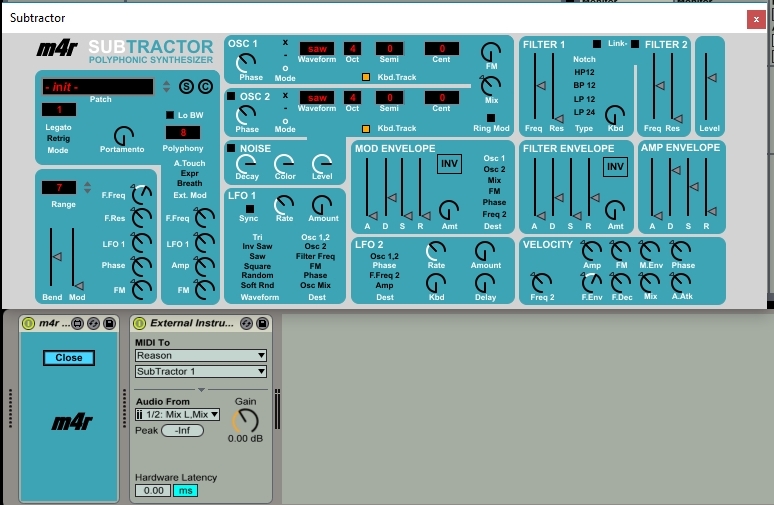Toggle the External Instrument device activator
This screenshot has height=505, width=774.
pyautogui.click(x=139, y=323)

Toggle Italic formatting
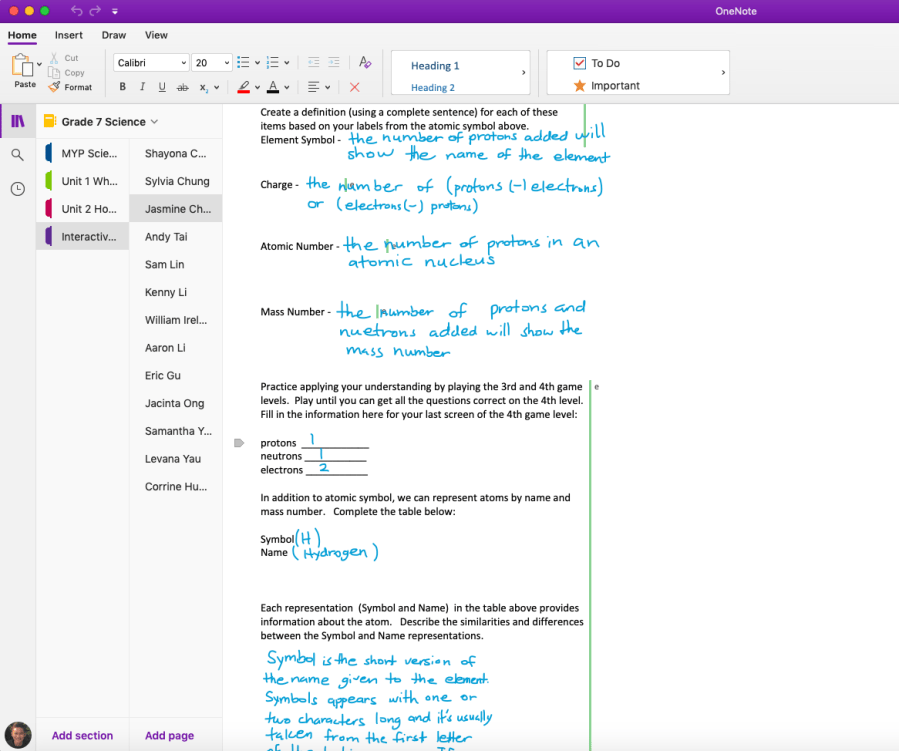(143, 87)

==========

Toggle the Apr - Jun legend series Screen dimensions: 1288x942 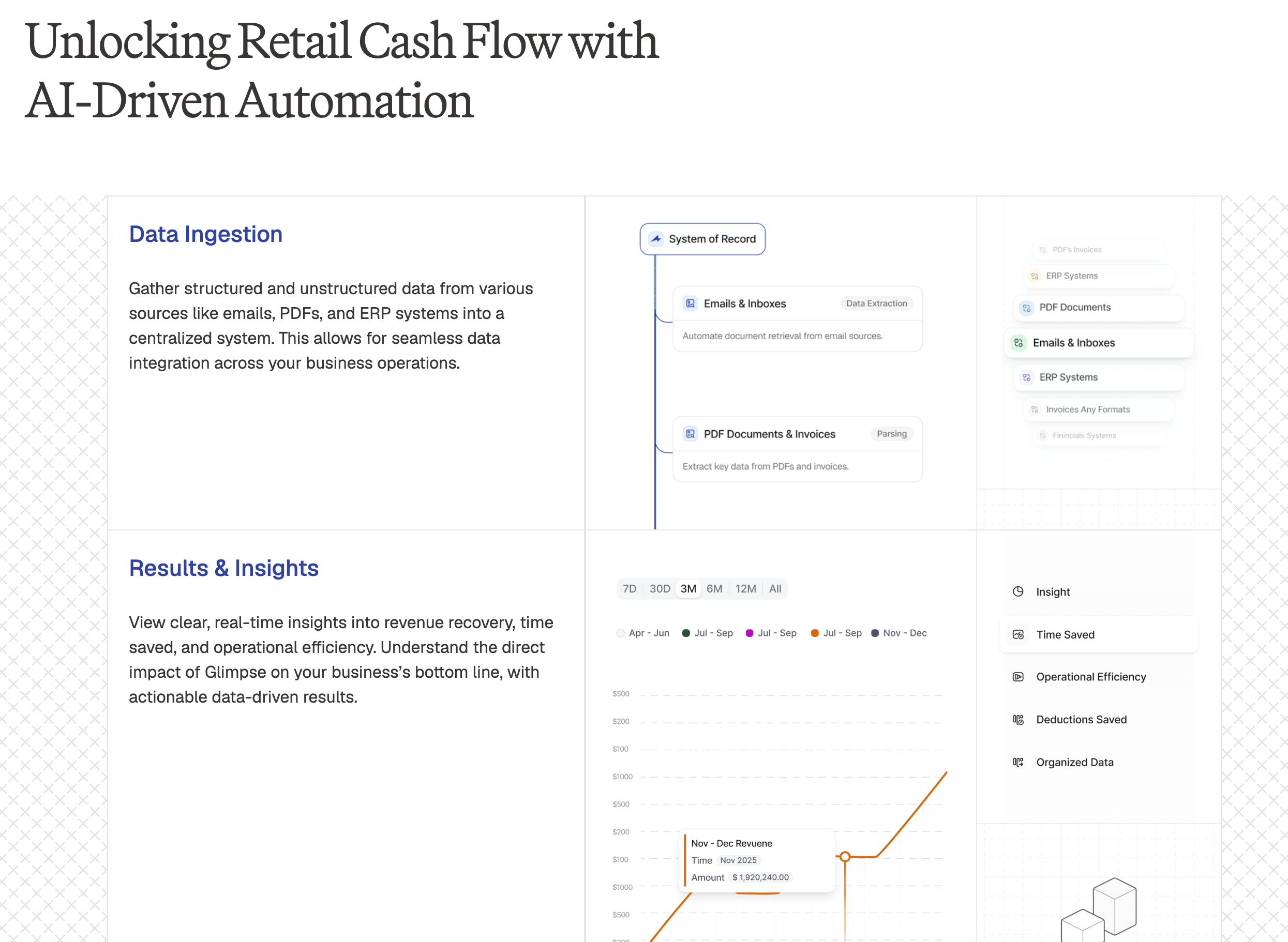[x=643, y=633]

==========

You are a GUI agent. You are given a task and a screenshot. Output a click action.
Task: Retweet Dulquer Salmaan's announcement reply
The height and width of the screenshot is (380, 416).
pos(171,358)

==========

Exercise description: Rewrite the data from the line containing "You are a GUI" down through the line containing "pos(171,358)", replacing "click action" with "tap action" and leaving everything else unchanged.

Answer to this exercise:
You are a GUI agent. You are given a task and a screenshot. Output a tap action.
Task: Retweet Dulquer Salmaan's announcement reply
The height and width of the screenshot is (380, 416).
pos(171,358)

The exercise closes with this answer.